The following chart shows the effects of the different character classes available in the delivered stopword files. The input character string is followed by the terms that will appear in the collection after indexing has occurred with each stopword file in place.

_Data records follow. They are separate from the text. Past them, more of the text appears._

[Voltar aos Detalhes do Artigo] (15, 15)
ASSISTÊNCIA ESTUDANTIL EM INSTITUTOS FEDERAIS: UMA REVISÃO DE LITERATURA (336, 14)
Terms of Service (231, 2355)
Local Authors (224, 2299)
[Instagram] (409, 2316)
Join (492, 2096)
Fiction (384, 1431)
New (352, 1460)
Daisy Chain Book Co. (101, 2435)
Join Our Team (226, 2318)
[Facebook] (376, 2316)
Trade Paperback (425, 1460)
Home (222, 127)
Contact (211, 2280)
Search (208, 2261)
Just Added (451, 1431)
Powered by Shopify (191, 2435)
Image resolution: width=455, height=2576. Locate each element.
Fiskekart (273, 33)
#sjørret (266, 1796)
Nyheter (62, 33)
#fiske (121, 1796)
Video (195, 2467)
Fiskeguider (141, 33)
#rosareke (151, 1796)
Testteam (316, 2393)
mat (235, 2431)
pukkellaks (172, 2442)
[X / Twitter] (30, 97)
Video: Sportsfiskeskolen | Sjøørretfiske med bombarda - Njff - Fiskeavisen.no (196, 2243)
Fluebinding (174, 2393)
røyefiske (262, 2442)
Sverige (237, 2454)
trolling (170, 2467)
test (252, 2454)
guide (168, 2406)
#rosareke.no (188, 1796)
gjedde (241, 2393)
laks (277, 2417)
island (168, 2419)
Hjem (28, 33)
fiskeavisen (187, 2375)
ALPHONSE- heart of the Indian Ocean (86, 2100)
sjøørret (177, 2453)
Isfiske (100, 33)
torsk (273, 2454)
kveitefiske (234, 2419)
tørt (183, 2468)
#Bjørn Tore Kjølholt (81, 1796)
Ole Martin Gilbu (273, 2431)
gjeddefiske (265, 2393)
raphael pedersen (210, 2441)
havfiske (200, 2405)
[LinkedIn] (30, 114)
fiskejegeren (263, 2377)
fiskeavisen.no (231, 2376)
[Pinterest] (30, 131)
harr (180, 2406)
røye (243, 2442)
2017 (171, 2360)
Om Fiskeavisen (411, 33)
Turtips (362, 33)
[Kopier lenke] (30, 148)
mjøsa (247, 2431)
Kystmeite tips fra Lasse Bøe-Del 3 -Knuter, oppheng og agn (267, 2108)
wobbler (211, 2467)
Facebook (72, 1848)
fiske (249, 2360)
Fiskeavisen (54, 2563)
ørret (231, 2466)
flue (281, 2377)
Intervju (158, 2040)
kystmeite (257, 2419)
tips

Stopword files are supported in Directa, but not SmartPlant Foundation.
String |
fultext.stp |
cc_all.stp |
cc_join.stp |
---|---|---|---|
(in parens) |
IN PARENS |
(IN PARENS) |
IN PARENS |
ABC123 |
ABC 123 |
ABC123 |
ABC123 |
It is x12- 328. |
IT IS X 12 328 |
IT IS X12-328. |
IT IS X12-328 |
Cherokee, N.C. |
CHEROKEE N C |
CHEROKEE, N. C. |
CHEROKEE N.C |
08/03/94 |
08 03 94 |
08/03/94 |
08/03/94 |
401(k) |
401 K |
401(K) |
401(K |
Hi there! |
HI THERE |
HI THERE! |
HI THERE |
$1,000,000.00 |
1,000,000.00 |
$1,000,000.00 |
1,000,000.00 |
abc-123 |
ABC 123 |
ABC-123 |
ABC-123 |
Subject: My test. |
SUBJECT MY TEST |
SUBJECT: MY TEST. |
SUBJECT MY TEST |
/usr/tmp/dog.txt |
USR TMP DOG TXT |
/USR/TMP/DOG.TXT |
USR/TMP/DOG.TXT |
x==1; |
X 1 |
X==1; |
X |
The fultext.stp stopword file breaks all strings except numbers when a punctuation character occurs. It also breaks alphanumeric terms when a digit is encountered. The cc_all.stp file breaks terms only when a space is encountered. This causes all punctuation (including beginning and ending) to become part of the term. The cc_join.stp file breaks terms on spaces, but ignores beginning and ending punctuation.
The delivered stopword files can be used as a basis for forming almost any character class definition of your own.